Tenemos la oportunidad única de restaurar la confianza en que los gobiernos tienen un rol fundamental que cumplir en una sociedad compleja, que pueden funcionar bien, resolver problemas difíciles y realizar las inversiones que necesitamos para las futuras generaciones.

Entre todos, y particularmente quienes detentan el poder y la riqueza, tenemos que trabajar para encontrar “una agenda común” respecto a lo que se debe hacer para fortalecer y mejorar la sociedad, en lugar de estar compitiendo por la supervivencia del más apto. Tenemos diferencias porque somos seres humanos, pero justamente porque somos humanos, tenemos necesidades e intereses comunes y debemos esforzarnos para encontrarlos.

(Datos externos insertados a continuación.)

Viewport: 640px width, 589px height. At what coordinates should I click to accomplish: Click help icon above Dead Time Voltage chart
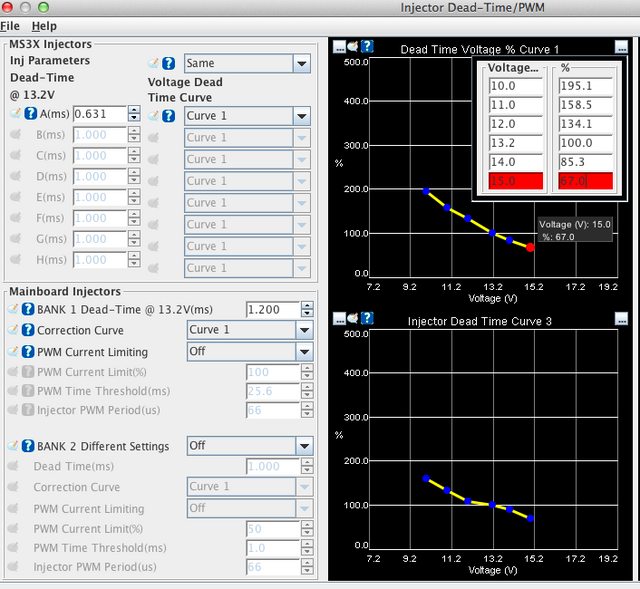368,46
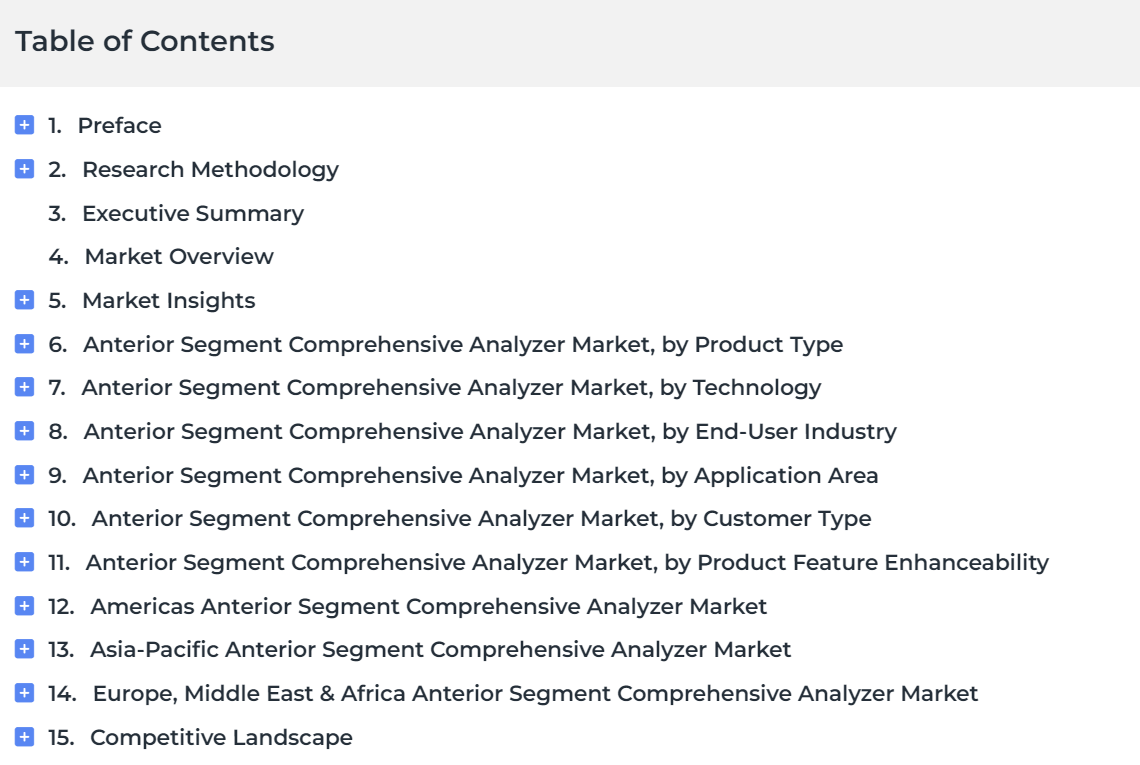The width and height of the screenshot is (1140, 765).
Task: Click plus icon beside Product Feature Enhanceability
Action: pyautogui.click(x=24, y=561)
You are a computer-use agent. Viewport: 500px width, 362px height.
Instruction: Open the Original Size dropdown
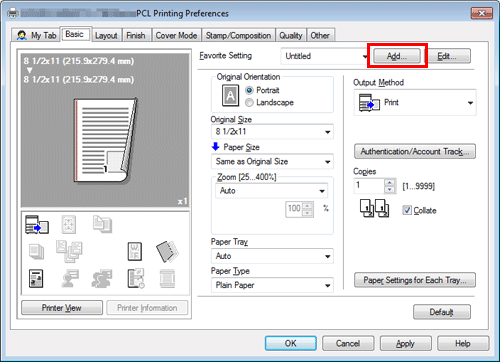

[1] Jack A. Goldstone (nacido el 30 de septiembre de 1953) es un sociólogo, politólogo e historiador estadounidense, especializado en estudios de los movimientos sociales, las revoluciones, la demografía política y el «ascenso de Occidente» en la historia mundial. Es autor o editor de 13 libros y más de 150 artículos de investigación. Es reconocido como una de las principales autoridades en el estudio de las revoluciones y el cambio social a largo plazo.

[2] Tan pronto como la carga del arriendo llega al punto en que los arrendatarios gastan en promedio más de un tercio de sus ingresos en vivienda, la cantidad de personas sin vivienda comienza a aumentar drásticamente.